Tabcorp Holdings Limited
- Type: Public
- Traded as: ASX: TAH
- Industry: Gambling
- Founded: 1994
- Headquarters: Melbourne, Australia
- Key people: Gillon McLachlan (CEO)
- Products: Gambling; Gaming; Media;
- Revenue: AUD$2.6 billion (2025); AUD$2.34 billion (2024);
- Number of employees: 5,000+ (2019)
- Website: www.tabcorp.com.au

= Tabcorp =

Australian gambling entertainment company

Tabcorp is Australia's largest gambling company, employing more than 5,000 people. It is the largest provider of wagering and gaming products and services in Australia. Tabcorp is listed on the Australian Securities Exchange (ASX).

==History==
In 2017, Tatts Group combined with Tabcorp Holdings Limited to create a diversified entertainment group under the Tabcorp brand. The following year UBET was transitioned back into the flagship TAB brand. In July 2021, Tabcorp announced it would spin off its lotteries and keno business into a separate listed company, called The Lottery Corporation with Tabcorp retaining its wagering and media arm.

===Tabcorp history===
In 1961, the Victorian TAB (Totalisator Agency Board) was established, legalising off-course totalisator betting. Three years later in 1964, the NSW TAB was established, betting on two race meetings on its first day at Canterbury and Menangle.

Tabcorp was listed on the Australian Securities Exchange by the Government of Victoria in August 1994, operating a wagering and gaming licence in Victoria. In 1999, Tabcorp announced the acquisition of Star City Holdings and in 2000 it acquired Structured Data Systems which developed wagering and Keno systems and animated games.

Tabcorp merged with Jupiters in November 2003 and in 2004, took over Tab Limited, the New South Wales based wagering and media company, including Sky Channel.

Matthew Slatter became CEO of Tabcorp in 2002, and oversaw the merge with Jupiters in 2003. However, after a 10% fall in profits in early 2007, he was sacked by the Tabcorp board.

In 2011, Tabcorp demerged its casino operations resulting in Tabcorp's casinos business being separately listed as Echo Entertainment Group. The existing wagering, media, gaming and Keno businesses were retained by Tabcorp.

In 2012, Tabcorp commenced operating Victoria's new Wagering and Betting Licence. In 2014 Tabcorp acquired ACT TAB. In 2016, Tabcorp acquired the gaming systems company Intecq.

Data shown
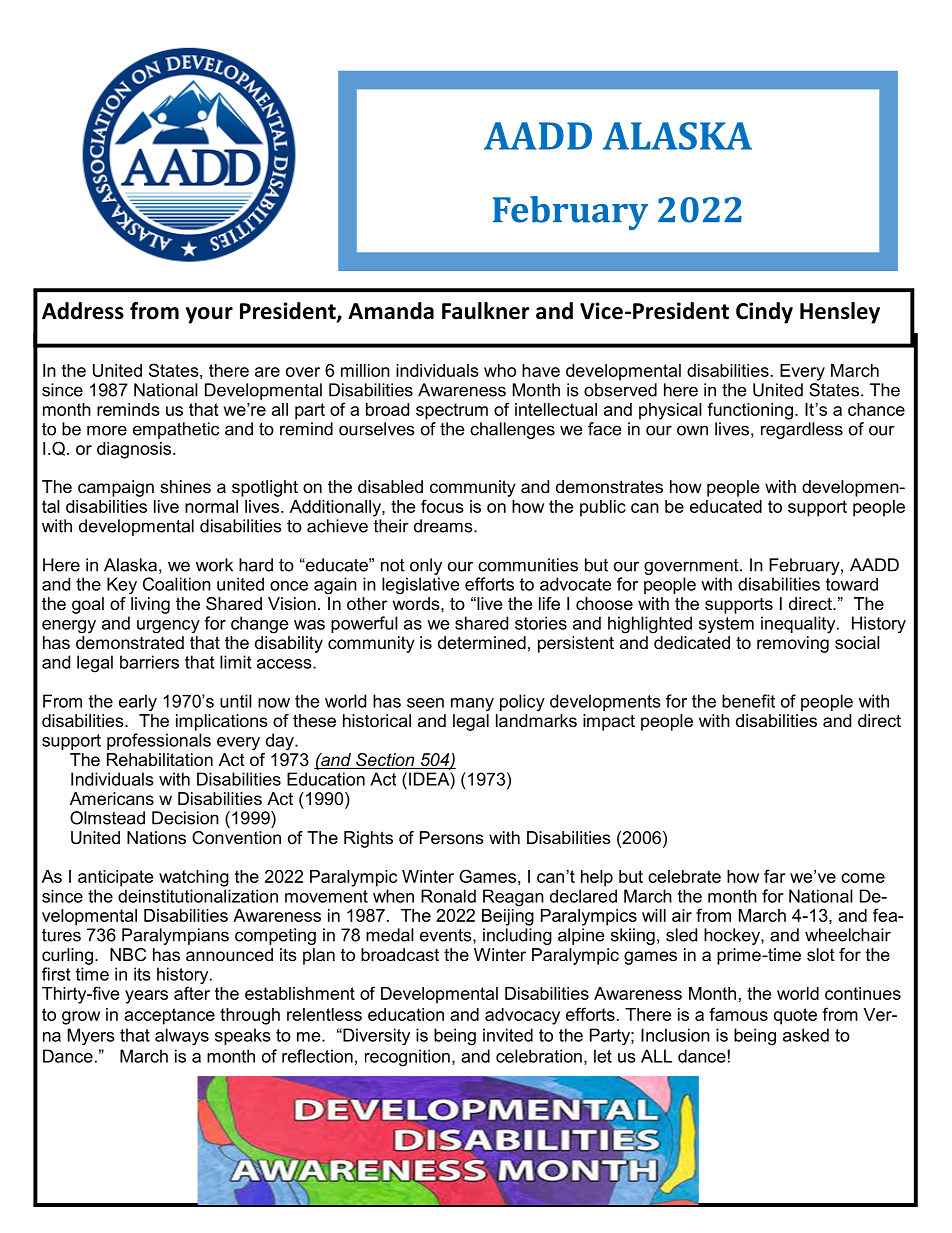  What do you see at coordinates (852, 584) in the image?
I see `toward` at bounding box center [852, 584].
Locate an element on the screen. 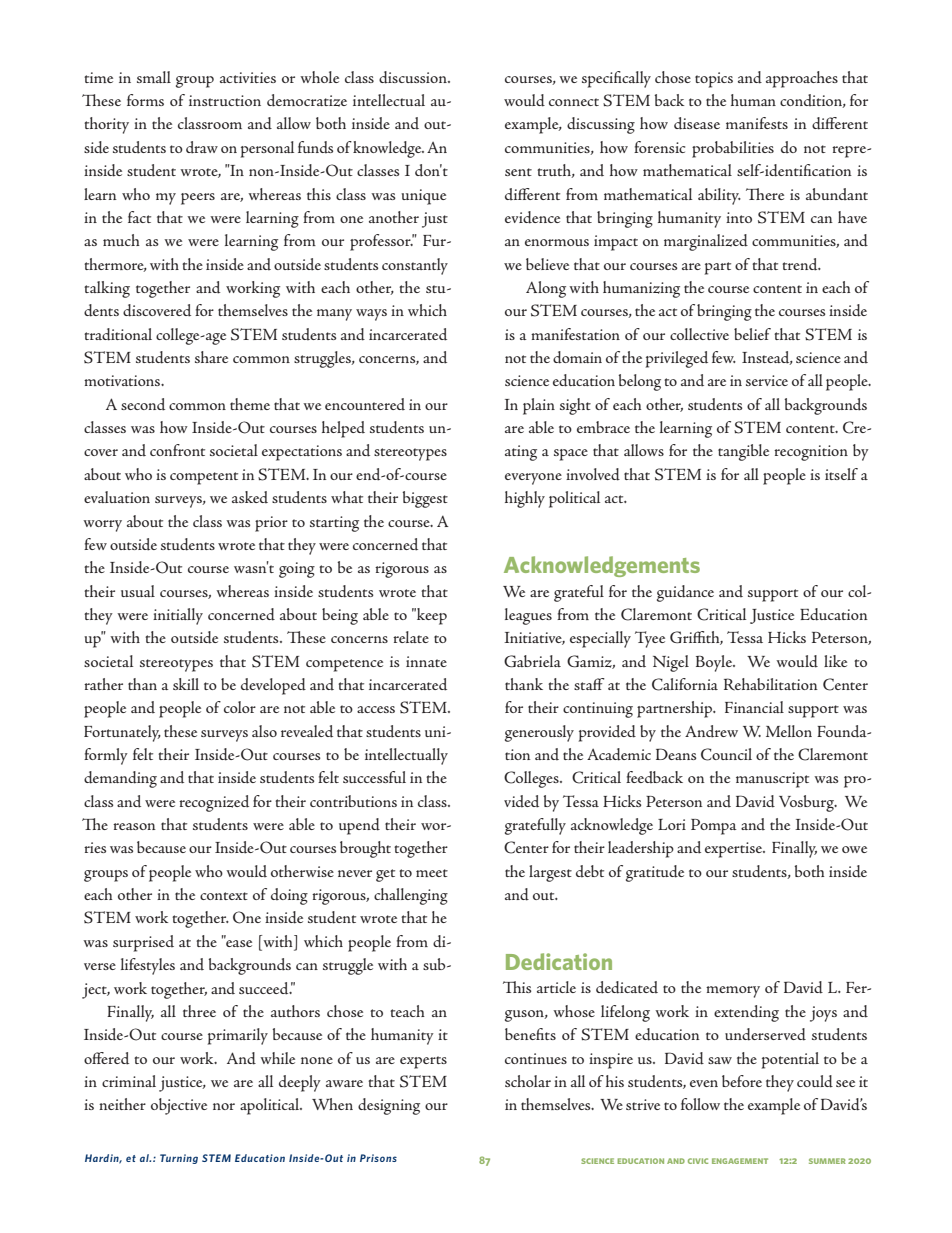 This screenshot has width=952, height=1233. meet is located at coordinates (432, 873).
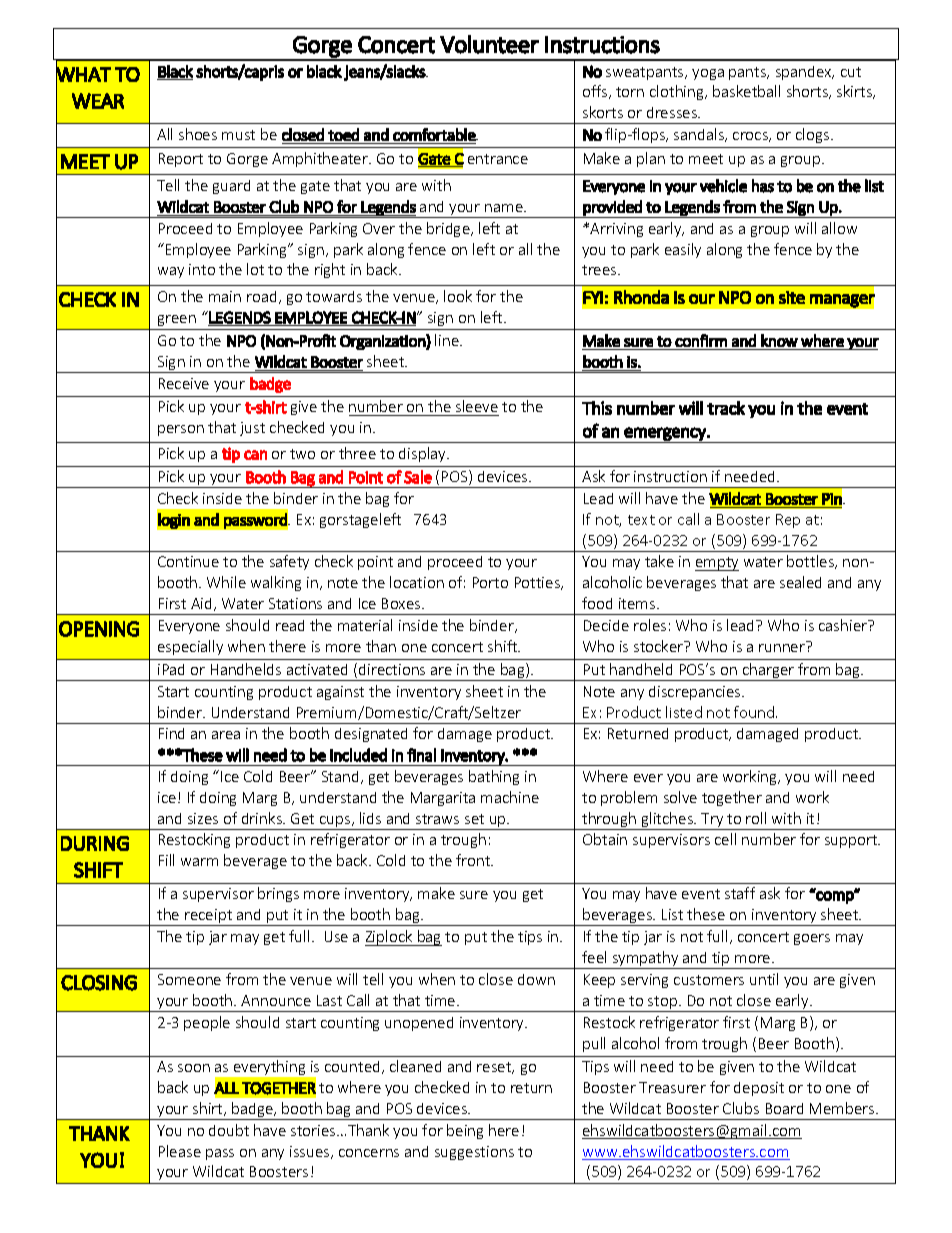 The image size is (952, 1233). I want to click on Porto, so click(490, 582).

Tasks to carry out
1: Answer these from the Tabcorp text.
(a) In what year was the Victorian TAB established?
(b) Which gaming systems company did Tabcorp acquire in 2016?
(c) Where are Tabcorp's headquarters?
2: Please reproduce the stretch of the Tabcorp text from "Tabcorp merged with" through "retained by Tabcorp.".

Expected results
1:
(a) 1961
(b) Intecq
(c) Melbourne, Australia

2:
Tabcorp merged with Jupiters in November 2003 and in 2004, took over Tab Limited, the New South Wales based wagering and media company, including Sky Channel.

Matthew Slatter became CEO of Tabcorp in 2002, and oversaw the merge with Jupiters in 2003. However, after a 10% fall in profits in early 2007, he was sacked by the Tabcorp board.

In 2011, Tabcorp demerged its casino operations resulting in Tabcorp's casinos business being separately listed as Echo Entertainment Group. The existing wagering, media, gaming and Keno businesses were retained by Tabcorp.